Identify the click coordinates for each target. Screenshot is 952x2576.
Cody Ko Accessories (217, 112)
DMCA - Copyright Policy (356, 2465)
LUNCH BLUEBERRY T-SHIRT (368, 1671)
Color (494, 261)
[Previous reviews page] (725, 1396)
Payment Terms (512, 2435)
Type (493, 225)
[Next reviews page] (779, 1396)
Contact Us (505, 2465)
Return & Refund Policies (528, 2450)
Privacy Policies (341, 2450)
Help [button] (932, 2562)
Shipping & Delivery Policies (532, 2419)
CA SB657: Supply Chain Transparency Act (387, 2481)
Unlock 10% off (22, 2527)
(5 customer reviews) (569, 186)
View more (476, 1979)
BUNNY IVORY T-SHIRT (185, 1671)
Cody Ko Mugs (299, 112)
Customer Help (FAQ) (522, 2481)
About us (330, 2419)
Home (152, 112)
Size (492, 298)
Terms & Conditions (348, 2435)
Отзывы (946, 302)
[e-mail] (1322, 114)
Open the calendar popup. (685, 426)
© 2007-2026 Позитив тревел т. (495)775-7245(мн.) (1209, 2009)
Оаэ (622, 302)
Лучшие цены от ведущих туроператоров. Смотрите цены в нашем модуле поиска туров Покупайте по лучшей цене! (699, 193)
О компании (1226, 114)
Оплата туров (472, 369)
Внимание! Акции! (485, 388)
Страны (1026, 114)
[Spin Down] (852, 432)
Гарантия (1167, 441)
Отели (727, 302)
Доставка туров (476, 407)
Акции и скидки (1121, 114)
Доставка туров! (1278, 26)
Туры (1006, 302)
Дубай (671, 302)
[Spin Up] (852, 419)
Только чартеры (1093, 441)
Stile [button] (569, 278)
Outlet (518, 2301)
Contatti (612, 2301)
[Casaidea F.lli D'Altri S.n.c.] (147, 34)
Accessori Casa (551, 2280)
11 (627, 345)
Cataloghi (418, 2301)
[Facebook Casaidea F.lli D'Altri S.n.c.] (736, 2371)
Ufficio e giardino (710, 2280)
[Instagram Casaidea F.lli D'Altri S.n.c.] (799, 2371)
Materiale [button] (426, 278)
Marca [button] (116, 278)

___

▸ **TASK DESCRIPTION**: Every line in the listing that holds "button" belongs in the answer.

▸ **SOLUTION TO THIS EXERCISE**:
Help [button] (932, 2562)
Stile [button] (569, 278)
Materiale [button] (426, 278)
Marca [button] (116, 278)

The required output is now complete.